- Série d'exercices
A - D'après l'extrait sur la délégation de pouvoirs, pourquoi le délégataire est-il tenu pénalement responsable des infractions à la législation sociale ?
B - Reprenez l'extrait sur la délégation de pouvoirs à la suite de sa dernière phrase.

- Extrait de page
▶

C’est le délégataire qui sera alors tenu pénalement responsable des infractions aux dispositions de la législation sociale dont l’application lui incombait en vertu de cette délégation.

Il convient tout d’abord de rappeler que le chef d’entreprise ne pourra se prévaloir utilement de l’effet exonératoire de la délégation de pouvoirs que si et seulement si le salarié délégataire a été pourvu de l’autorité, de la compétence et des moyens nécessaires pour remplir sa mission, ce qui signifie, concrètement, que le délégataire doit disposer :

-  de connaissances techniques et juridiques ;
-  d’une indépendance certaine par rapport au chef d’entreprise ;
-  d’un pouvoir de commandement ;
-  d’un pouvoir d’organisation du travail et d’un pouvoir disciplinaire ;
-  enfin, de moyens financiers.

Lorsque les conditions de l’effet exonératoire telles que sus énoncées sont remplies, voyons alors quelles en sont les conséquences civiles et pénales.

◀

(Données de localisation des éléments et du texte)
▶

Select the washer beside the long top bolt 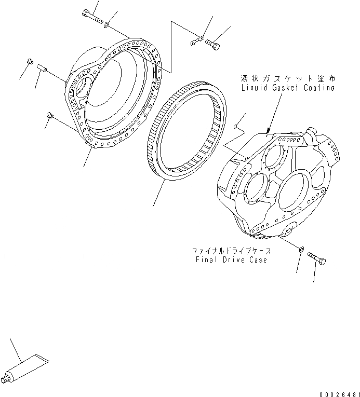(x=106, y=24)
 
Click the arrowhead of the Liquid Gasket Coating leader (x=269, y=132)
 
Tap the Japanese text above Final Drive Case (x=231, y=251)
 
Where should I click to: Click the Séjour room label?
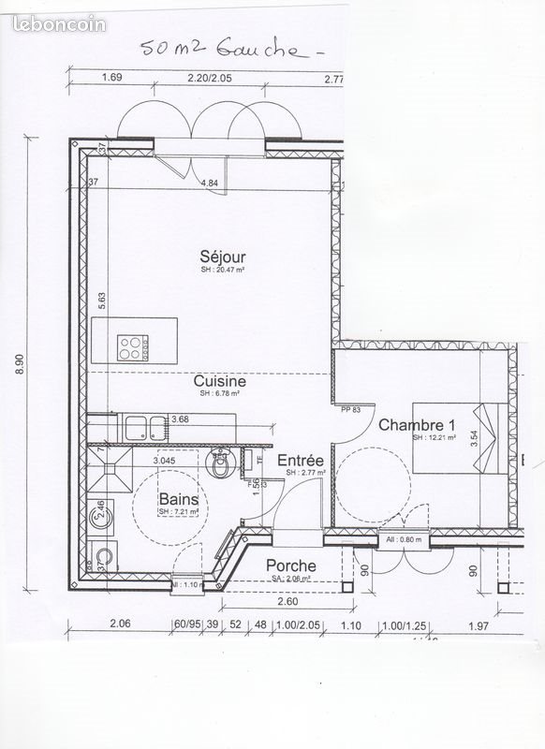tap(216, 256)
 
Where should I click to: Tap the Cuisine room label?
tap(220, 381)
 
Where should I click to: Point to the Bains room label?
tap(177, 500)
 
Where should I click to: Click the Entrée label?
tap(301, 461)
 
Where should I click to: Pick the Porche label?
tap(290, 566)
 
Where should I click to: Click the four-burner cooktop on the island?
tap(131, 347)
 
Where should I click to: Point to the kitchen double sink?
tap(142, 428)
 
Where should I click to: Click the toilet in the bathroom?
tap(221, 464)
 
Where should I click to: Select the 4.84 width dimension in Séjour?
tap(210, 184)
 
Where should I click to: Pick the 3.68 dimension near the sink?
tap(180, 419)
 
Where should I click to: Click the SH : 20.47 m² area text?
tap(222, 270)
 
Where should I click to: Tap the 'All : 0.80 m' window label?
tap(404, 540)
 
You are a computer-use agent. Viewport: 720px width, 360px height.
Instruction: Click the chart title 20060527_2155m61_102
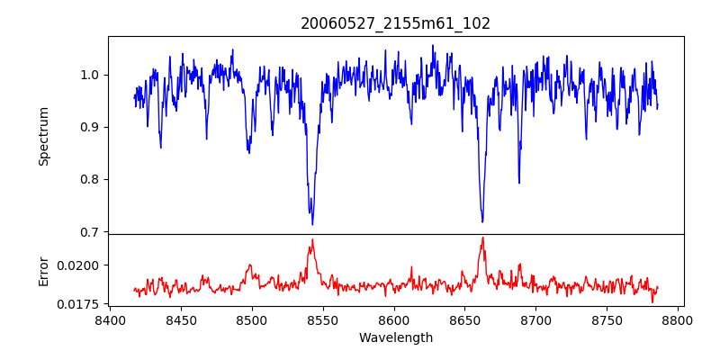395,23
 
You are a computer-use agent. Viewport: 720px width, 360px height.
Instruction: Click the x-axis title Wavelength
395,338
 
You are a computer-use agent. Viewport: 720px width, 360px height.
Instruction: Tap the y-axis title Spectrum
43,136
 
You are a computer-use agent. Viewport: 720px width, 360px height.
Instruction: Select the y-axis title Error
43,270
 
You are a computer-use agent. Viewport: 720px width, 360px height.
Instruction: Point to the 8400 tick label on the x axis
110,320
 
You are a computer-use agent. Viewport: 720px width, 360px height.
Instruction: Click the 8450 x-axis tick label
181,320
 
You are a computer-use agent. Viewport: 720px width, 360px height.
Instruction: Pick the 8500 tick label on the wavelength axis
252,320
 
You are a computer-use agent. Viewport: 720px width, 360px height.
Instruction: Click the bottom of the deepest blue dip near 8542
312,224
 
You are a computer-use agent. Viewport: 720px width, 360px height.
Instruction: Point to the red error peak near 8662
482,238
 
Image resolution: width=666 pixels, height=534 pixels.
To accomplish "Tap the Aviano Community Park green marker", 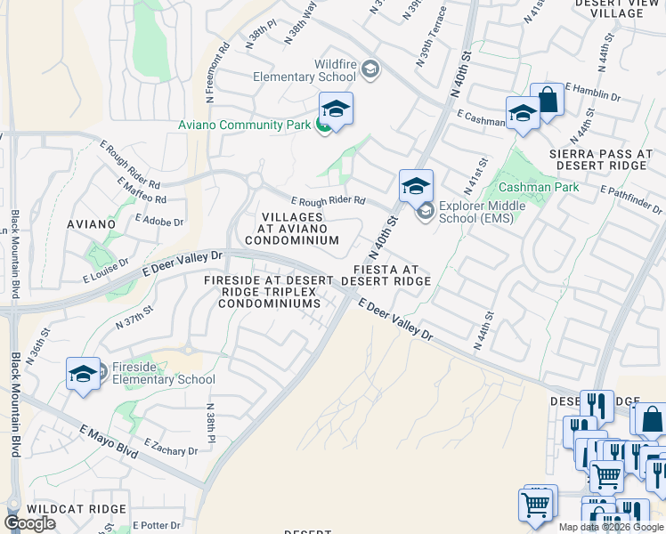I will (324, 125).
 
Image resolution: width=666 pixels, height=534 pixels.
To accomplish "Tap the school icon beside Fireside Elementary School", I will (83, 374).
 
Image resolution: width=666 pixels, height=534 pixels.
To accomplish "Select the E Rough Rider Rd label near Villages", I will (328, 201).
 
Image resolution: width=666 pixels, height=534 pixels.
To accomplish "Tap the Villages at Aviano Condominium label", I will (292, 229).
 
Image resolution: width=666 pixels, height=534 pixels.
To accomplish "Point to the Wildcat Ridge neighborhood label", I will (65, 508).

◀

- Corrigé
A - Le délégataire est tenu pénalement responsable de ces infractions parce que l'application des dispositions concernées lui incombait en vertu de la délégation de pouvoirs.

B -
I. Le transfert de la responsabilité du chef d’entreprise

A. Le délégataire est responsable pénalement

Dès lors que le salarié assumait, dans le cadre d’une délégation de pouvoirs, la responsabilité d’un chef d’entreprise au moment où l’infraction a été commise, il doit répondre de cette infraction aux lieu et place du chef d’entreprise.

La délégation de pouvoirs a un double effet :

- identifier un nouveau responsable, le délégataire ;
- libérer l’ancien responsable, le chef d’entreprise.

L’effet est radical.

En matière de délégation de pouvoirs sur le respect des règles de sécurité, lorsqu’un accident corporel résultant de l’inobservation des règlements est imputable au délégataire, c’est ce dernier qui fait l’objet de poursuites pour homicides ou blessures par imprudence.

Les Juges du fond doivent caractériser la faute personnelle du délégataire en fonction des circonstances de chaque espèce.

Exemple 1 : Commet une faute personnelle le directeur salarié délégataire des pouvoirs de l’employeur sur le chantier où des manquements au système règlementaire de protection sur les échafaudages ont été constatés.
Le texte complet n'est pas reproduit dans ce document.